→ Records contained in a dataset
_____

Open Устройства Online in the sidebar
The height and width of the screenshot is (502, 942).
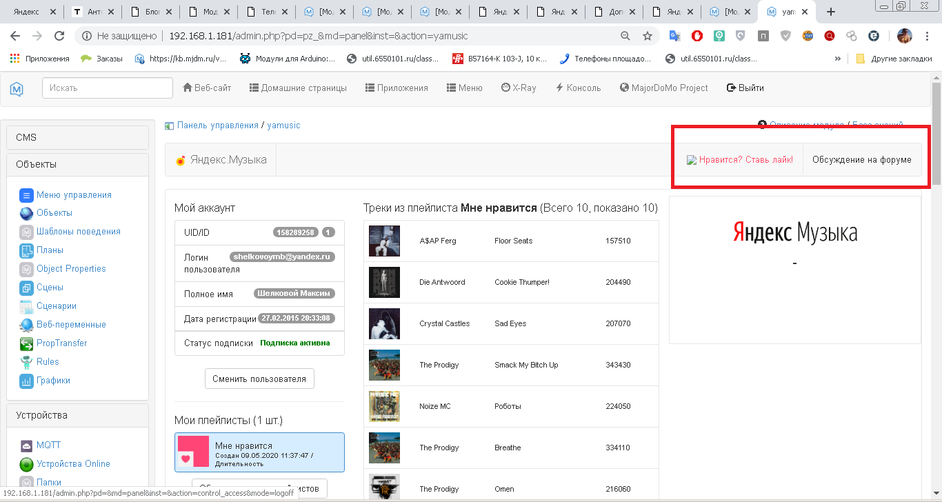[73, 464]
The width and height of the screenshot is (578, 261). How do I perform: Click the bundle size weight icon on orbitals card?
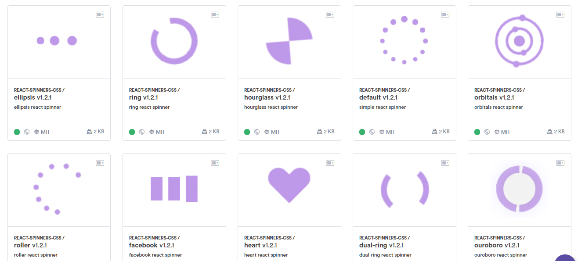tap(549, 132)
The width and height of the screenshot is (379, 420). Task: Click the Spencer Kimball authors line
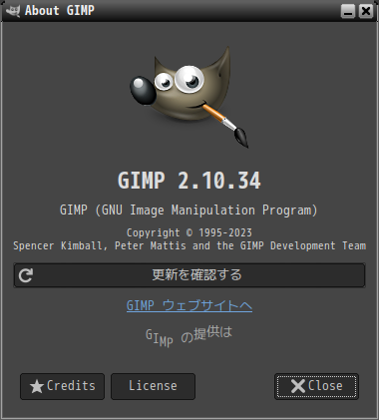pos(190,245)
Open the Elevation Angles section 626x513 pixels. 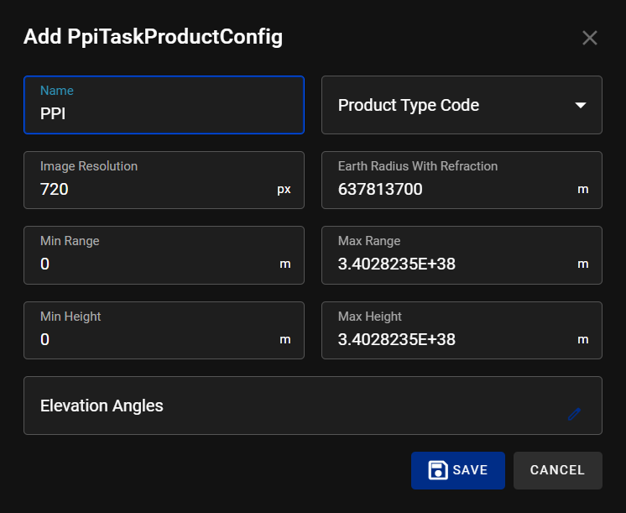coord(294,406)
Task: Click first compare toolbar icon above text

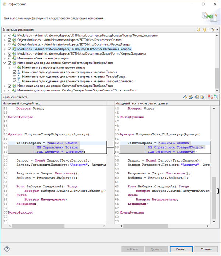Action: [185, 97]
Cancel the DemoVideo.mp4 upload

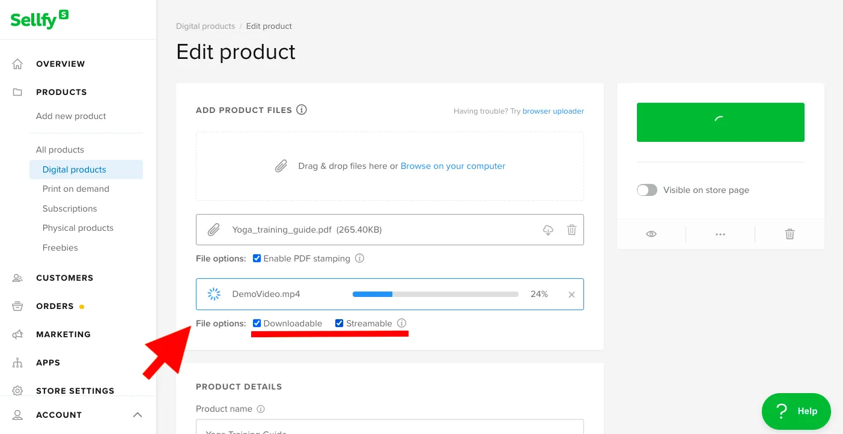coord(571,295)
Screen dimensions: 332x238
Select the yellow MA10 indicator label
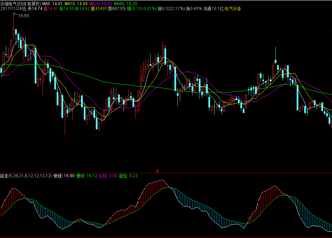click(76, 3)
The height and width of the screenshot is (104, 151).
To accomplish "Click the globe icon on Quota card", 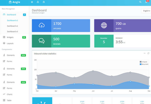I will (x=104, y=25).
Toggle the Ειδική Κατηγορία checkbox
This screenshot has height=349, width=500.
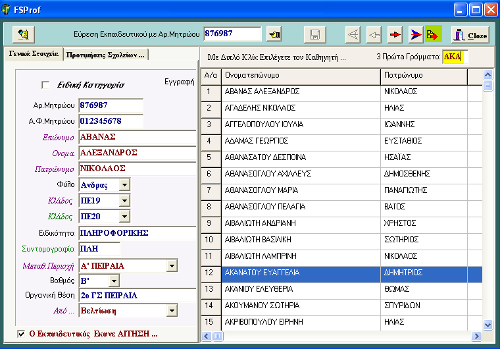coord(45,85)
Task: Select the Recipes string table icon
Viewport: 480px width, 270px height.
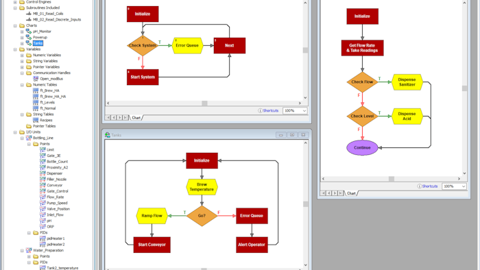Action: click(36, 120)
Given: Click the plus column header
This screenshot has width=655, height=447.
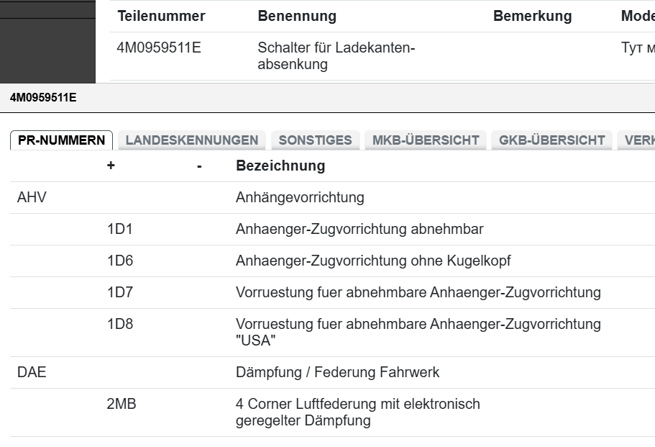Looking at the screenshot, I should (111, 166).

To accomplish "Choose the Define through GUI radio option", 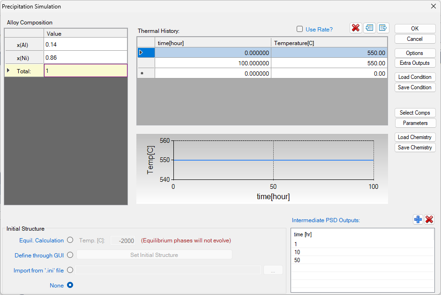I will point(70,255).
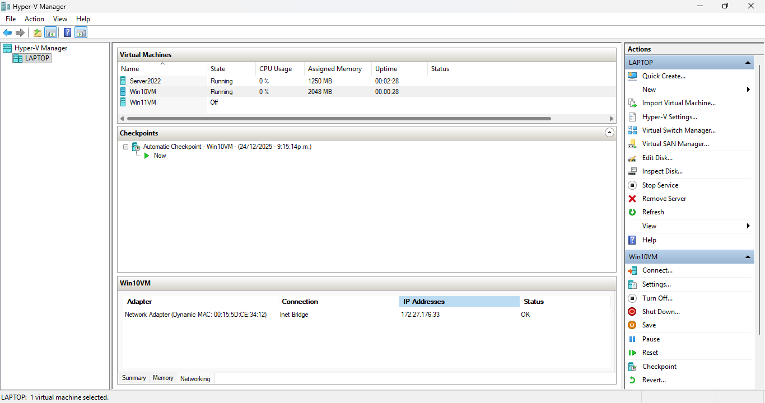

_____

→ WHAT IS NEEDED
Look above for the line with "Task: Click first" and the line with "The height and width of the screenshot is (104, 151)."; set down those two lines and all lines between them exactly, without pictures and without anything else.

→ EXERCISE OUTPUT
Task: Click first compare toolbar icon above text

Action: [185, 97]
Cancel the DemoVideo.mp4 upload

coord(571,295)
Screen dimensions: 332x238
Select the yellow MA10 indicator label
click(76, 3)
The height and width of the screenshot is (104, 151).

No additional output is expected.